Property owned by an exempt organization qualified as charitable under s. 501(c)(3) of the Internal Revenue Code is used for a charitable purpose if the organization has taken affirmative steps to prepare the property to provide affordable housing to persons or families that meet the extremely-low-income, very-low-income, low-income, or moderate-income limits, as specified in s. 420.0004. The term “affirmative steps” means environmental or land use permitting activities, creation of architectural plans or schematic drawings, land clearing or site preparation, construction or renovation activities, or other similar activities that demonstrate a commitment of the property to providing affordable housing.
If property owned by an organization granted an exemption under this subsection is transferred for a purpose other than directly providing affordable homeownership or rental housing to persons or families who meet the extremely-low-income, very-low-income, low-income, or moderate-income limits, as specified in s. 420.0004, or is not in actual use to provide such affordable housing within 5 years after the date the organization is granted the exemption, the property appraiser making such determination shall serve upon the organization that illegally or improperly received the exemption a notice of intent to record in the public records of the county a notice of tax lien against any property owned by that organization in the county, and such property shall be identified in the notice of tax lien. The organization owning such property is subject to the taxes otherwise due and owing as a result of the failure to use the property to provide affordable housing plus 15 percent interest per annum and a penalty of 50 percent of the taxes owed.
Such lien, when filed, attaches to any property identified in the notice of tax lien owned by the organization that illegally or improperly received the exemption.
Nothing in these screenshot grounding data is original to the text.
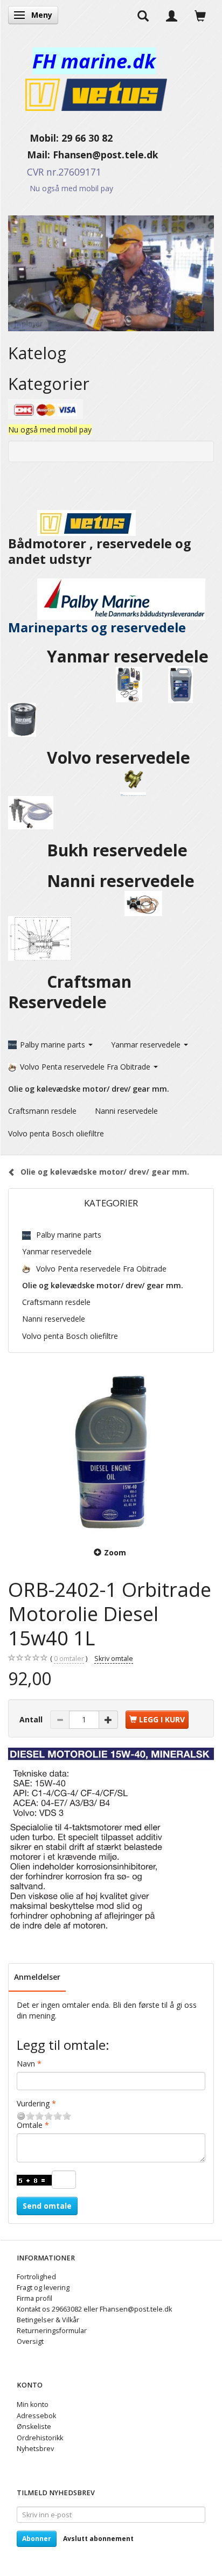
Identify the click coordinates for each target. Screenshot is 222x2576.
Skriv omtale (113, 1658)
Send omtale (47, 2206)
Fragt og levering (43, 2287)
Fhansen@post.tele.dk (105, 154)
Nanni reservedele (123, 881)
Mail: (30, 154)
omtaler (69, 1658)
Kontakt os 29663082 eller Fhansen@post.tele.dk (94, 2309)
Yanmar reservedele (128, 656)
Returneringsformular (52, 2330)
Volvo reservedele (123, 757)
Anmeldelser (37, 1977)
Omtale (30, 2125)
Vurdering (33, 2103)
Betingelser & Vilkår (48, 2319)
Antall (32, 1719)
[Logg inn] (171, 15)
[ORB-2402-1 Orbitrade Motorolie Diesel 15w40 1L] (111, 1451)
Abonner (36, 2538)
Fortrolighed (36, 2276)
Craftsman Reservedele (69, 992)
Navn (26, 2063)
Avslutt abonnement (98, 2538)
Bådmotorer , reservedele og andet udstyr (99, 551)
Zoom (115, 1552)
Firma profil (34, 2298)
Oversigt (30, 2341)
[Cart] (200, 15)
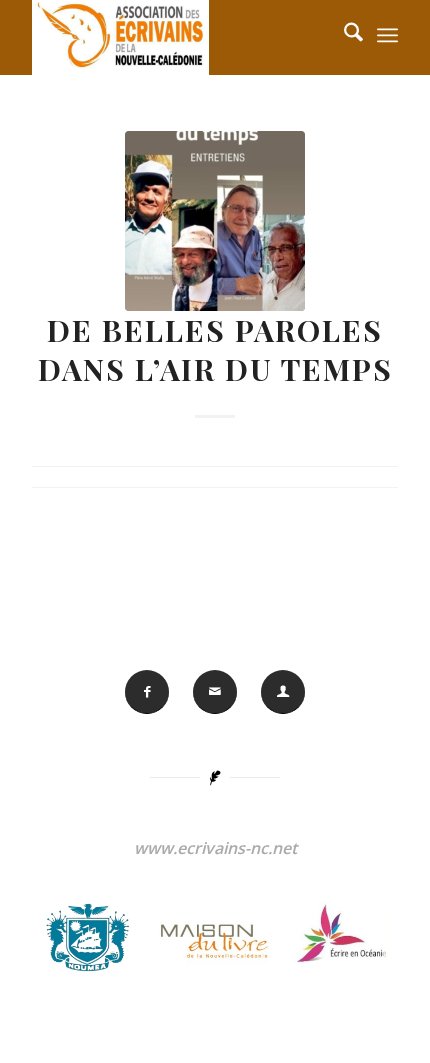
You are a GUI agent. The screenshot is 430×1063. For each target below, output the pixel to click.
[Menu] (387, 35)
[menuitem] (387, 35)
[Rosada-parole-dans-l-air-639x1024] (215, 221)
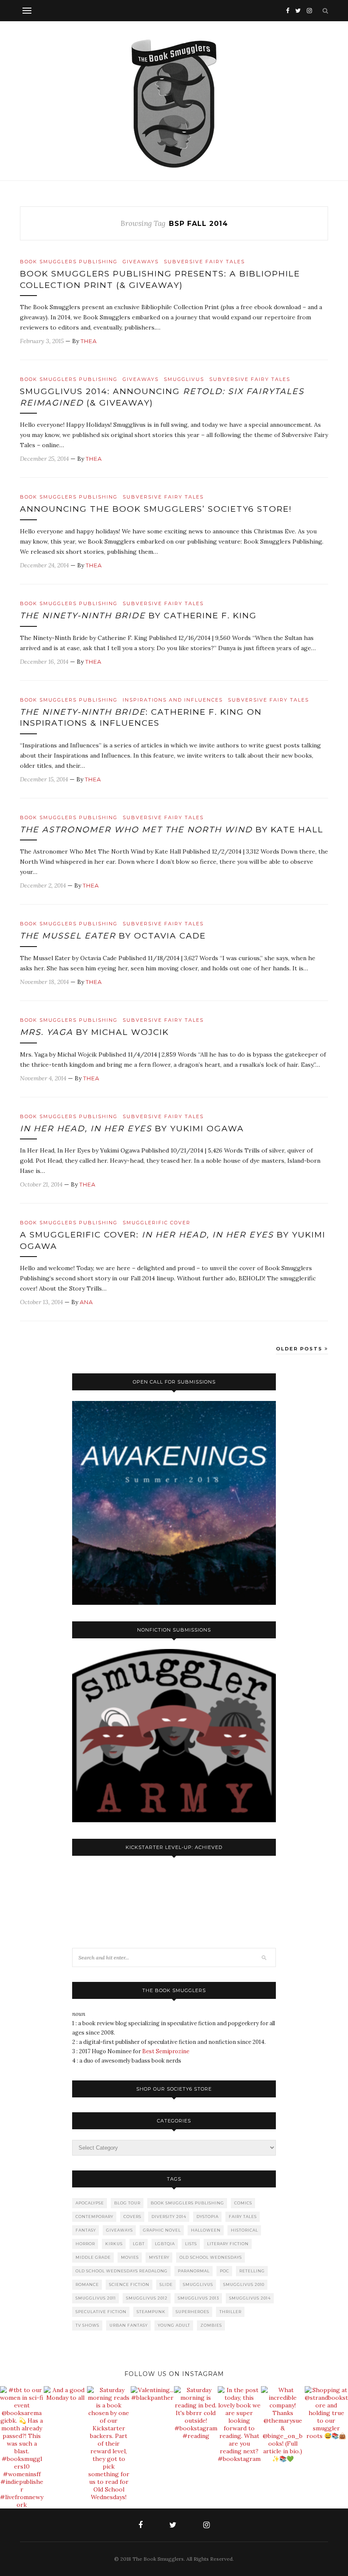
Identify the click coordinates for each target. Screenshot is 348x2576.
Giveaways (141, 262)
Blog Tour (127, 2203)
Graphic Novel (162, 2230)
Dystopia (207, 2216)
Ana (86, 1302)
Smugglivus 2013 (198, 2298)
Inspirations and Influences (173, 700)
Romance (87, 2284)
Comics (243, 2203)
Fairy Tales (243, 2216)
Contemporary (94, 2216)
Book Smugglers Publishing (69, 262)
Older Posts (300, 1349)
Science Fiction (129, 2284)
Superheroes (192, 2311)
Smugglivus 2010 (243, 2284)
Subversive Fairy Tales (204, 262)
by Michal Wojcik (94, 1032)
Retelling (252, 2271)
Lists (191, 2243)
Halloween (206, 2230)
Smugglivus (184, 379)
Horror (85, 2243)
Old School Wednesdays (211, 2257)
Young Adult (174, 2325)
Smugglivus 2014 (250, 2298)
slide (166, 2284)
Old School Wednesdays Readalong (122, 2271)
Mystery (159, 2257)
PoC (224, 2271)
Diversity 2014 (169, 2216)
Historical (244, 2230)
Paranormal (194, 2271)
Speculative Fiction (101, 2311)
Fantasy (86, 2230)
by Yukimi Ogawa (132, 1128)
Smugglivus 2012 (147, 2298)
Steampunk (151, 2311)
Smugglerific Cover (157, 1223)
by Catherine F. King (138, 615)
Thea (89, 341)
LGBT (139, 2243)
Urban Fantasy (128, 2325)
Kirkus (114, 2243)
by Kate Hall (171, 829)
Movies (130, 2257)
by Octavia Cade (113, 936)
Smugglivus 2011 (96, 2298)
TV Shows (87, 2325)
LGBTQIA (165, 2243)
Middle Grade (93, 2257)
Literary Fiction (228, 2243)
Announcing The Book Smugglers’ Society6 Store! (156, 509)
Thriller (230, 2311)
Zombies (211, 2325)
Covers (132, 2216)
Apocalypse (90, 2203)
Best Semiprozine (165, 2051)
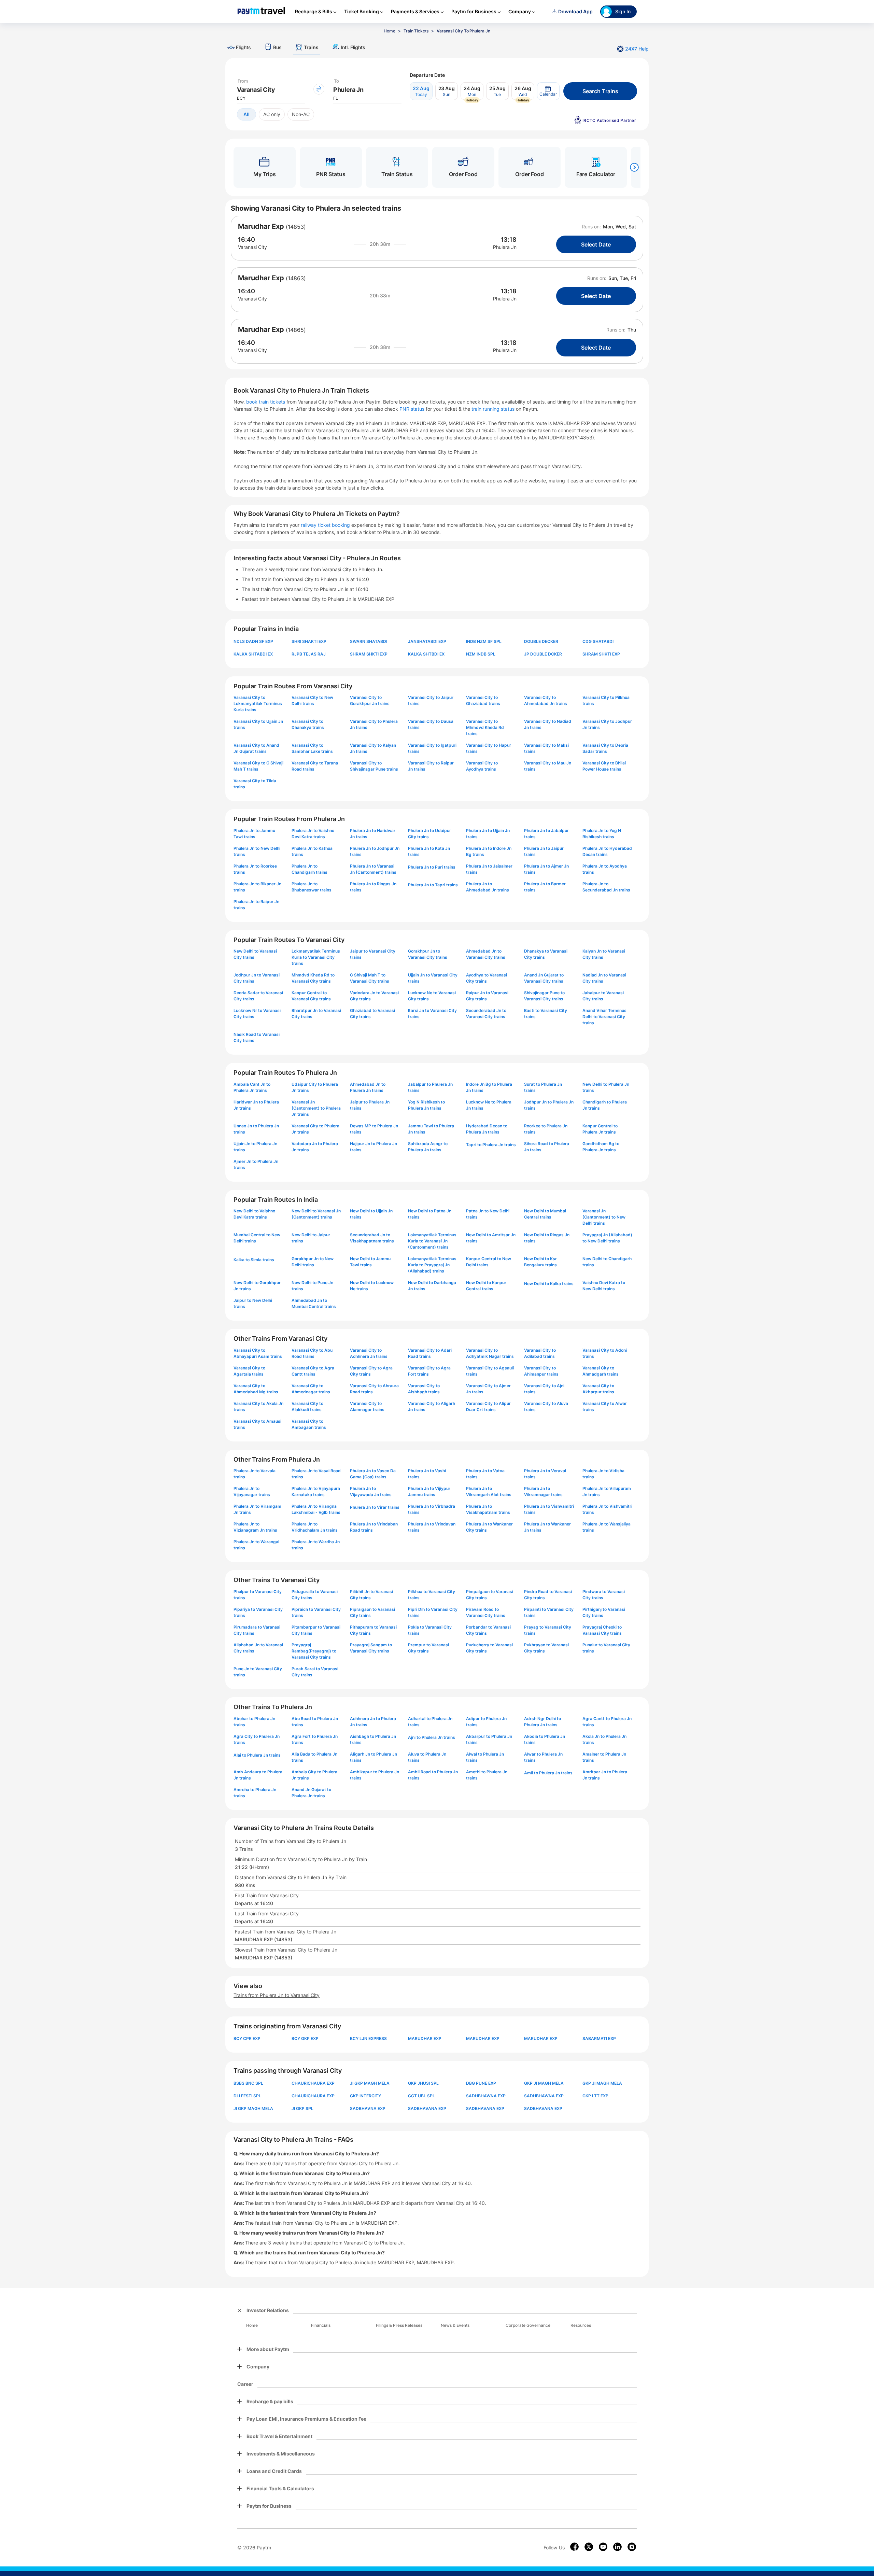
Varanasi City (252, 247)
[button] (548, 91)
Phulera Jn (505, 247)
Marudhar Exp (261, 226)
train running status (493, 409)
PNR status (412, 409)
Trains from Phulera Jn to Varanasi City (277, 1995)
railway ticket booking (325, 525)
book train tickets (266, 402)
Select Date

If such organization no longer owns property in the county but owns property in any other county in the state, the property appraiser shall record in each such other county a notice of tax lien identifying the property owned by such organization in such county which shall become a lien against the identified property. Before any such lien may be filed, the organization so notified must be given 30 days to pay the taxes, penalties, and interest.
If an exemption is improperly granted as a result of a clerical mistake or an omission by the property appraiser, the organization improperly receiving the exemption shall not be assessed a penalty or interest.
The 5-year limitation specified in this subsection may be extended if the holder of the exemption continues to take affirmative steps to develop the property for the purposes specified in this subsection.
s. 8, ch. 71-133; s. 3, ch. 88-102; s. 3, ch. 91-196; s. 4, ch. 97-294; s. 3, ch. 98-289; s. 3, ch. 2000-228; s. 5, ch. 2007-106; s. 17, ch. 2009-96.